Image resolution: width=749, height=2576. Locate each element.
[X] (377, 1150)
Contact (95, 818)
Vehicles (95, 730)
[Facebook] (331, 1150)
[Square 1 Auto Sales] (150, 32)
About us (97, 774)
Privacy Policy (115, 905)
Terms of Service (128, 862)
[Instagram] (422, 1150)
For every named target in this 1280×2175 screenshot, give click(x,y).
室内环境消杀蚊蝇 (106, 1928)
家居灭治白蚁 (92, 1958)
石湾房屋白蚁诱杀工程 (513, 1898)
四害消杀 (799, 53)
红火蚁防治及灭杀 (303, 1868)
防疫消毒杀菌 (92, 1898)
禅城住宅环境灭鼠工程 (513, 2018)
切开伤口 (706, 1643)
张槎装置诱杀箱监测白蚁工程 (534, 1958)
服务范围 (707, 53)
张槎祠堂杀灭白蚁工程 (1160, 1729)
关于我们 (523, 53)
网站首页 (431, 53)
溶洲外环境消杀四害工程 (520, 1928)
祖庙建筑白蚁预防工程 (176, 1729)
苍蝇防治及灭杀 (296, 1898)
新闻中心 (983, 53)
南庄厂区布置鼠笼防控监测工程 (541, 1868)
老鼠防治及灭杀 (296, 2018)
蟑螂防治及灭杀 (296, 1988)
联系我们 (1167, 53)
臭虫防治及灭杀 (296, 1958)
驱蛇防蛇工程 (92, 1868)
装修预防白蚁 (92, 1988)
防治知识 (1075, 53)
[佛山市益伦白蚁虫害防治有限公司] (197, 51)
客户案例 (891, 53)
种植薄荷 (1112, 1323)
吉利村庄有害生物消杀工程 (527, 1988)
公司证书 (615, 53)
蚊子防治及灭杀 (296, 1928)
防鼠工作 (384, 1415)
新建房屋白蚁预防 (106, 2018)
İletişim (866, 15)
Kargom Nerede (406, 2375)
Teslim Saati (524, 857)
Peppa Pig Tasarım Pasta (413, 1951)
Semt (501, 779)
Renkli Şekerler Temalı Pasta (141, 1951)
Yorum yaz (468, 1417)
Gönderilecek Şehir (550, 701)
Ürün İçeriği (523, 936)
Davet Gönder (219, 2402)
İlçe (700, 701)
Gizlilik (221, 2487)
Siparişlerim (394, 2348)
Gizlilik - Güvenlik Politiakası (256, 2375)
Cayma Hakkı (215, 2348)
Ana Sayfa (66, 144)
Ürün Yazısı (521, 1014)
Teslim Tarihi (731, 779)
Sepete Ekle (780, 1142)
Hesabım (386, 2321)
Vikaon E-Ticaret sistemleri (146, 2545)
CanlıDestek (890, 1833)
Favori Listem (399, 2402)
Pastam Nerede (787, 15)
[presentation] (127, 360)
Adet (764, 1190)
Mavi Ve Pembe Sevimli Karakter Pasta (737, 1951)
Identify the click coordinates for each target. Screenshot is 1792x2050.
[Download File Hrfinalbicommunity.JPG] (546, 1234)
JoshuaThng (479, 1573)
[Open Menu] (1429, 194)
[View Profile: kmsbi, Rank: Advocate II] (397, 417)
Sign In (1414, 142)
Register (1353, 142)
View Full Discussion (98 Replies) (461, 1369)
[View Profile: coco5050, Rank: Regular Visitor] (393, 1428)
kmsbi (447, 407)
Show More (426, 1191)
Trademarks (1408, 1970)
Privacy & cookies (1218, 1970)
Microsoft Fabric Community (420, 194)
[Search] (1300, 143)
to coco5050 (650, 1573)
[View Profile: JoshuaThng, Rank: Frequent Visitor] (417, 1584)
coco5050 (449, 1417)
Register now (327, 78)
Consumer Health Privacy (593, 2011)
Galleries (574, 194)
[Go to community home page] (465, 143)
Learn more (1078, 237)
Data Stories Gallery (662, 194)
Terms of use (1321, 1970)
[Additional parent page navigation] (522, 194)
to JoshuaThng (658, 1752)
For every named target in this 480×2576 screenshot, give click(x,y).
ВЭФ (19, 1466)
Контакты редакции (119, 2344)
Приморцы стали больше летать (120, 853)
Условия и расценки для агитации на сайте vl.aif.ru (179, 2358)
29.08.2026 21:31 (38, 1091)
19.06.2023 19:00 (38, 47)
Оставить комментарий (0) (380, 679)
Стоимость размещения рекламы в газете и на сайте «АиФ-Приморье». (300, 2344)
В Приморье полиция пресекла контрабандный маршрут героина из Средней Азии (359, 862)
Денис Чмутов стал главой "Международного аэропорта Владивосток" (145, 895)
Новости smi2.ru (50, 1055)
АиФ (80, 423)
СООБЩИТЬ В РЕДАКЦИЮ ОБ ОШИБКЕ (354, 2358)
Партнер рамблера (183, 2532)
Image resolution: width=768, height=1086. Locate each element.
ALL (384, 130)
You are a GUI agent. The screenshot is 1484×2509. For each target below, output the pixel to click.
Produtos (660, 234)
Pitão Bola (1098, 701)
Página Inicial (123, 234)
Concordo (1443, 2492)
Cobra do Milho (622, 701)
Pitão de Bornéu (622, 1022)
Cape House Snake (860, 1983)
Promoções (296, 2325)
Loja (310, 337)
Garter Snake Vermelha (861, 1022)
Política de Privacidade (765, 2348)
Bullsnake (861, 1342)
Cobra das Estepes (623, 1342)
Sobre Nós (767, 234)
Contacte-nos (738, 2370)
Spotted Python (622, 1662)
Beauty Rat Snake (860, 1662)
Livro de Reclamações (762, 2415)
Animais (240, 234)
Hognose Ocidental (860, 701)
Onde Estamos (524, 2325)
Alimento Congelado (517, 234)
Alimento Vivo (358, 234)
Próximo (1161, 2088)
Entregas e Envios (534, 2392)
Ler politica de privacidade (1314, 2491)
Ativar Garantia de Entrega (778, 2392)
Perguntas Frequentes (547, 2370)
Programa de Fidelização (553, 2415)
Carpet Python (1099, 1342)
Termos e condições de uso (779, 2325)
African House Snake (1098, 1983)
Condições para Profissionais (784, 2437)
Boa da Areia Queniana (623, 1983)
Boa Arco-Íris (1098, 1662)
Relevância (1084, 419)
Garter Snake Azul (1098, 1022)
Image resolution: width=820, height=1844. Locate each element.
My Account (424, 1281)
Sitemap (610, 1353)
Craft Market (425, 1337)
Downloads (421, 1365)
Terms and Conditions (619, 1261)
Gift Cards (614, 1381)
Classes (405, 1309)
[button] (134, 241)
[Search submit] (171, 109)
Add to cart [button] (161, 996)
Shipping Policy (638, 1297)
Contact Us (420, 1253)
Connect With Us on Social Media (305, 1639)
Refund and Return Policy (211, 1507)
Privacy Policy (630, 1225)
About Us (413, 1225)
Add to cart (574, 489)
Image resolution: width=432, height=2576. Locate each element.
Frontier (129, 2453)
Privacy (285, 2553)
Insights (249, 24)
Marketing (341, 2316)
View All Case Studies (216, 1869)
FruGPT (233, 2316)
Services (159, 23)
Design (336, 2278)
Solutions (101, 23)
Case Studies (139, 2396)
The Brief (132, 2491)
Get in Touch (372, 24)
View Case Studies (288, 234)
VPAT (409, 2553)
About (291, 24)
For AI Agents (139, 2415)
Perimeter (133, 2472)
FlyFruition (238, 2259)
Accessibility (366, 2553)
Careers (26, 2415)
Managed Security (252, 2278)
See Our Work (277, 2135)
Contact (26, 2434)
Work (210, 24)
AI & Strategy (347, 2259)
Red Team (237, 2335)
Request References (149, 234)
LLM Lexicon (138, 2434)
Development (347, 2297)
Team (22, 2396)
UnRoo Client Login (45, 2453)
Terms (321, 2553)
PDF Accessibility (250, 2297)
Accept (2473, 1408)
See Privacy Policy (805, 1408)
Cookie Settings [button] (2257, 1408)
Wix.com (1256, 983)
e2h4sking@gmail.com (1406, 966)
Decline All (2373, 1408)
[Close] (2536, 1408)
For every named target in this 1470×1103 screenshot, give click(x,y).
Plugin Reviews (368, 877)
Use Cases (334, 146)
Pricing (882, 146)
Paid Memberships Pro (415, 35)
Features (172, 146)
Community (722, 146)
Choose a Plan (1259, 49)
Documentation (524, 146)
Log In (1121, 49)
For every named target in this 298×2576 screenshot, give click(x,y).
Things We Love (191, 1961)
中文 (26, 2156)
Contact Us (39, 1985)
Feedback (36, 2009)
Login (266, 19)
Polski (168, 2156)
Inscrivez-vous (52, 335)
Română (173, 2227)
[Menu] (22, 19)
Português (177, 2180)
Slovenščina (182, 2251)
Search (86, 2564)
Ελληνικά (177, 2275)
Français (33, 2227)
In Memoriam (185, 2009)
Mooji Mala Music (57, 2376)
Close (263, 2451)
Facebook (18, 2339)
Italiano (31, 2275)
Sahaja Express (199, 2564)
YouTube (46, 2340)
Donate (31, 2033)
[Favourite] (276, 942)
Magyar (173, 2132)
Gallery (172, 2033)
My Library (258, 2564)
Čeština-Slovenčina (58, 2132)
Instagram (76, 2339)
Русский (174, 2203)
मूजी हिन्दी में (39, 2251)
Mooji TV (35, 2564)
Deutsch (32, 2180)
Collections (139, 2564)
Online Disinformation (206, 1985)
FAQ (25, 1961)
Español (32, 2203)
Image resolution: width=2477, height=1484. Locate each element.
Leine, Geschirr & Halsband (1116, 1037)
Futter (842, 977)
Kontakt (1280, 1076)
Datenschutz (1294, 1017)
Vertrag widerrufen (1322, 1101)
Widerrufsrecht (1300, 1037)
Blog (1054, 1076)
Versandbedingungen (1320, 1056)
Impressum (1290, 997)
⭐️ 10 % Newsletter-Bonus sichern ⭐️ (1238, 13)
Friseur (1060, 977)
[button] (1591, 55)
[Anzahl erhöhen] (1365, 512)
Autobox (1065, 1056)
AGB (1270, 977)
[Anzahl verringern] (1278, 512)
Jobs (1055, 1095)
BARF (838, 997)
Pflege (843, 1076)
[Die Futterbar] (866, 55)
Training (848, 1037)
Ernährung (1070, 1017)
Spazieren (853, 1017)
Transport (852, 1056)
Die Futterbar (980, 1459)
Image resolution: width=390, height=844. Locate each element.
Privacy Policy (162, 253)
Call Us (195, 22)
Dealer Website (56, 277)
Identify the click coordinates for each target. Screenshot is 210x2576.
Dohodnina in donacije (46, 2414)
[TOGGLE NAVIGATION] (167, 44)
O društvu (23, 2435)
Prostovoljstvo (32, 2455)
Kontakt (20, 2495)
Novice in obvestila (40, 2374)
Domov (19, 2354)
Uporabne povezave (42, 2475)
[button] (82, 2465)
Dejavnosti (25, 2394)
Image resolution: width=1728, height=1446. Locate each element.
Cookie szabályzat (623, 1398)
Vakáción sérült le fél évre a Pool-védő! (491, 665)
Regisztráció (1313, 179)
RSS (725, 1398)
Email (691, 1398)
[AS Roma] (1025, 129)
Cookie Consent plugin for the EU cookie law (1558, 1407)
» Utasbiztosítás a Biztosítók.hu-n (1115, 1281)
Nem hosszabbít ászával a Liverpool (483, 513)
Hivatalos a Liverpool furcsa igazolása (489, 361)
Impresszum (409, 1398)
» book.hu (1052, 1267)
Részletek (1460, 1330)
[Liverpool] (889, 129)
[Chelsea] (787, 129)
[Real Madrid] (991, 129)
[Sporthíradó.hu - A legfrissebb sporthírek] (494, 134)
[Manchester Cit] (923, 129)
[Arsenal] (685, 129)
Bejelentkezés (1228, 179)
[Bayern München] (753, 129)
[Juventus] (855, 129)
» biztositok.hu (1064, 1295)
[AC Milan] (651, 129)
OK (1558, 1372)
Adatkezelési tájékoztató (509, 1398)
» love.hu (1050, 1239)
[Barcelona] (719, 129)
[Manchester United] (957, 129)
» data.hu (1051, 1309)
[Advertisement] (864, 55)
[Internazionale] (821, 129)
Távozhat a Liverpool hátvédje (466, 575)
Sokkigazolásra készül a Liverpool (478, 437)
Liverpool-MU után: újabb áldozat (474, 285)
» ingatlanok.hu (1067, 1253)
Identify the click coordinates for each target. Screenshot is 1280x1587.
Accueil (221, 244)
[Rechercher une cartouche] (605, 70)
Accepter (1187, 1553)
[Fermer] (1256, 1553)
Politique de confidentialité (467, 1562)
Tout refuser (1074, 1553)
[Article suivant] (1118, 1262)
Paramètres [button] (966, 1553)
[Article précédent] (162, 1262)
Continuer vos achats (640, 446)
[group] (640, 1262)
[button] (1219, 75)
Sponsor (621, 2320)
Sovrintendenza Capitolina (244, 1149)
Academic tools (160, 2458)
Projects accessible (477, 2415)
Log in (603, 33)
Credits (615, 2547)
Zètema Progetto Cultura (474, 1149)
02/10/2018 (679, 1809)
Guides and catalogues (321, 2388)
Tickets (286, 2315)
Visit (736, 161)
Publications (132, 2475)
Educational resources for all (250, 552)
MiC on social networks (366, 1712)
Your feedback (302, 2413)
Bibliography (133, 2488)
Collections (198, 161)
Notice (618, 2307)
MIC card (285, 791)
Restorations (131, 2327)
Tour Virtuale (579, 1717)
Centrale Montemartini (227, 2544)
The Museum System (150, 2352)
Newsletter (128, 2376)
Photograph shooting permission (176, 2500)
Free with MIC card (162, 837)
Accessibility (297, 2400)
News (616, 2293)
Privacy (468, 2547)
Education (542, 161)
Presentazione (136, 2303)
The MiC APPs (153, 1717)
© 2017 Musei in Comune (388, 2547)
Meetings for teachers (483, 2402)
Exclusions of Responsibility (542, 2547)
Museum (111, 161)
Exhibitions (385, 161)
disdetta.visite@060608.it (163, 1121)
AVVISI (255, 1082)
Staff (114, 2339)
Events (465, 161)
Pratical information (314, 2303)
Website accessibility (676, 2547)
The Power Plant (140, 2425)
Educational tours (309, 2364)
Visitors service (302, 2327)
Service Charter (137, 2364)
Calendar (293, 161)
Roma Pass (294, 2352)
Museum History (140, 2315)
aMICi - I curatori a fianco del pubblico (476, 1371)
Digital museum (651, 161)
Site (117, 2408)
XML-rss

----------

### What to produce
Out of the data above, set down the lines from the one with "Transport (852, 1056)" to the one with "[Chelsea] (787, 129)", both included, exactly as written and with no additions.

### Your solution
Transport (852, 1056)
Die Futterbar (980, 1459)
Image resolution: width=390, height=844. Locate each element.
Privacy Policy (162, 253)
Call Us (195, 22)
Dealer Website (56, 277)
Identify the click coordinates for each target. Screenshot is 210x2576.
Dohodnina in donacije (46, 2414)
[TOGGLE NAVIGATION] (167, 44)
O društvu (23, 2435)
Prostovoljstvo (32, 2455)
Kontakt (20, 2495)
Novice in obvestila (40, 2374)
Domov (19, 2354)
Uporabne povezave (42, 2475)
[button] (82, 2465)
Dejavnosti (25, 2394)
Image resolution: width=1728, height=1446. Locate each element.
Cookie szabályzat (623, 1398)
Vakáción sérült le fél évre a Pool-védő! (491, 665)
Regisztráció (1313, 179)
RSS (725, 1398)
Email (691, 1398)
[AS Roma] (1025, 129)
Cookie Consent plugin for the EU cookie law (1558, 1407)
» Utasbiztosítás a Biztosítók.hu-n (1115, 1281)
Nem hosszabbít ászával a Liverpool (483, 513)
Hivatalos a Liverpool furcsa igazolása (489, 361)
Impresszum (409, 1398)
» book.hu (1052, 1267)
Részletek (1460, 1330)
[Liverpool] (889, 129)
[Chelsea] (787, 129)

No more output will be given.